Usually it's a "ohhhh" moment for most of my students.

Sorry, cannot do a drawing now, unfortunately.

## Symbol Juggling ##

Then when it comes to have them stop forgetting how to use & and *, it's very simple: present it the same way they do math or physics calculations. If you divide a distance in km by a time in hour, you get a speed in km/h. What's in needs to be out. Simple.

## printf to the Rescue ##

Doing just a few basic examples that visually represent what you explained with these will comfort them in what they think they understood, or give them the opportunity to say "ah, I don't get this one".

## Be Extensive ##

Cover pointers for simple types and make sure they understand the difference between addressing and the size of a data type, then structs, then arrays, and multiple levels.

Then start pointer arithmetic.

----------

I usually explain recursion similarly, using a visual representation.
Have them print the alphabet using a pre-made function that writes a single char, and then ask them to print it in reverse order by just changing two lines.

Usually there's a "what the...?" moment, and when you add just another parameter to your printf to print numeric values and indent the steps, it becomes a sigh of relief.

----------

## Alternatives: The Play-Doh Model and the Water Cups ##

I actually had some co-workers in a university who showed students a video explaining pointers and memory accesses using play-doh paste. It was incredibly clever and well done, though I never really used that technique myself, except for very young learners interested in grasping programming (but usually those I wouldn't lead them towards a language using pointers too early). Basically using tiny balls of play-doh which you can attach to other bigger balls of play-doh representing memory spaces, and that you can combine together to either link them (like in a linked data structure) or merge together (as in a contiguous memory space). Using different colors for the memory spaces pointed to and the pointers help as well. But I still think the Memory-as-a-Grid thing works better, as you can clearly show that the pointing is really a matter of "addressing", as on a "map/grid". Whereas the Play-doh mode still confuses them into thinking that things really "touch" each other in memory.

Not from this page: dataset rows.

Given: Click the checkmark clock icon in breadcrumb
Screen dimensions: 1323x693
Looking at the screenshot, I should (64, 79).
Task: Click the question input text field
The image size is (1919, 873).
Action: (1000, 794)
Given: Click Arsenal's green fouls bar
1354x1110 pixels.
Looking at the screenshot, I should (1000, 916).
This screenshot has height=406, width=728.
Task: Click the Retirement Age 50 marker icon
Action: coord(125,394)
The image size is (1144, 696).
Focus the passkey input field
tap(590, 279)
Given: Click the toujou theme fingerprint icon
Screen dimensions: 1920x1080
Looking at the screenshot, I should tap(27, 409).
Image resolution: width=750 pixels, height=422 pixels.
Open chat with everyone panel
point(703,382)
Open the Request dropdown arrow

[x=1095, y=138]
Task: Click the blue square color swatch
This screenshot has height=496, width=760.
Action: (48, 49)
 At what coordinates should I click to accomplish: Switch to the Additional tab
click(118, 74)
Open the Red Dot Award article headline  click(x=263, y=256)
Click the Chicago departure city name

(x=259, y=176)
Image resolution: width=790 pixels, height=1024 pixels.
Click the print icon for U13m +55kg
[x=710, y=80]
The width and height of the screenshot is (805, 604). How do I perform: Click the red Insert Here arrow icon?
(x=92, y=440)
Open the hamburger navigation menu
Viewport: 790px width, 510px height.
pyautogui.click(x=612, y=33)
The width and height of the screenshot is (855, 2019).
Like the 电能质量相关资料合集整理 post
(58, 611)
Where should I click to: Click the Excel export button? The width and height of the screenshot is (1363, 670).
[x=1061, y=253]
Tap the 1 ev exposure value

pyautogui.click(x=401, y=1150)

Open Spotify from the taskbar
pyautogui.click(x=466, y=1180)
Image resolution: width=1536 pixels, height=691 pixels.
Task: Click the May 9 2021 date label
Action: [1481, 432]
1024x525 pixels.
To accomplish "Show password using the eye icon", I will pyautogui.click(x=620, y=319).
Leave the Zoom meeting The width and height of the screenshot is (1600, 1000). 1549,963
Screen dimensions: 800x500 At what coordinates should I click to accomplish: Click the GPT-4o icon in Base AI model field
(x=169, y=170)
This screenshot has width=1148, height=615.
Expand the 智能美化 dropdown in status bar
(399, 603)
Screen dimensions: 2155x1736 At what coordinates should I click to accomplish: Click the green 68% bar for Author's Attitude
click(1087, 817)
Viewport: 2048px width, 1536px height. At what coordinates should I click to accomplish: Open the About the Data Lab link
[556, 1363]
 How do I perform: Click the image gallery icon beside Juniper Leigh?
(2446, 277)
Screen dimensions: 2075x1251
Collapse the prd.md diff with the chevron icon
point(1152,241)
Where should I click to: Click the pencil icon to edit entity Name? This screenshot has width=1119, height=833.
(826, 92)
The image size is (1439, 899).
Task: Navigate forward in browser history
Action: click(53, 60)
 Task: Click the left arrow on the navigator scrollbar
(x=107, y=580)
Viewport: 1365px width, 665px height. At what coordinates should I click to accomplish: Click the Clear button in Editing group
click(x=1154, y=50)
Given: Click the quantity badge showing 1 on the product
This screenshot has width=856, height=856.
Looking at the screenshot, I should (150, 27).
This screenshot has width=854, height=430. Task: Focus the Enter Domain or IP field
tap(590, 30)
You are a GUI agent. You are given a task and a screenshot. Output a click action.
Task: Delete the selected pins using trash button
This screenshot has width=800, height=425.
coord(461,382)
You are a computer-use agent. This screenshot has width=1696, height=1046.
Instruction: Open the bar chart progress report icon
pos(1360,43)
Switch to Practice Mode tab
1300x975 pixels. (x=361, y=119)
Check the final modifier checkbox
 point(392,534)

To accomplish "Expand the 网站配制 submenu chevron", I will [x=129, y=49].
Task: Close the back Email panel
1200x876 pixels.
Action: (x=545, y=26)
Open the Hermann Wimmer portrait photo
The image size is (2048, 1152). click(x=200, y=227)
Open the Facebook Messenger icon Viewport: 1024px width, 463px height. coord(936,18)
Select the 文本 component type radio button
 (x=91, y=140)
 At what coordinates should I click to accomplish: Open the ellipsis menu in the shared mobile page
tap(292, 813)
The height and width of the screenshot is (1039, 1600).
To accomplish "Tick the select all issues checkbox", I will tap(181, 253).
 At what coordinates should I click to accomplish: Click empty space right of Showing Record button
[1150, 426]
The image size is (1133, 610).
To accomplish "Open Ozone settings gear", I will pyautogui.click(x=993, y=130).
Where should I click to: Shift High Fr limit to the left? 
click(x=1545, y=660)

The Water Cup thing was used directly by a colleague as well, but I don't know if she came up with it. It was an interesting approach, but I noticed many students were left puzzled by the explanation. Something alike to [DevSolo's Coffee Cup technique][1]. But I think it's actually a misleading one as you make the students confuse containers, data structures, pointers and arrays. It might be an interesting approach to explain arrays at the beginning I assume, but I wouldn't stick to it very long.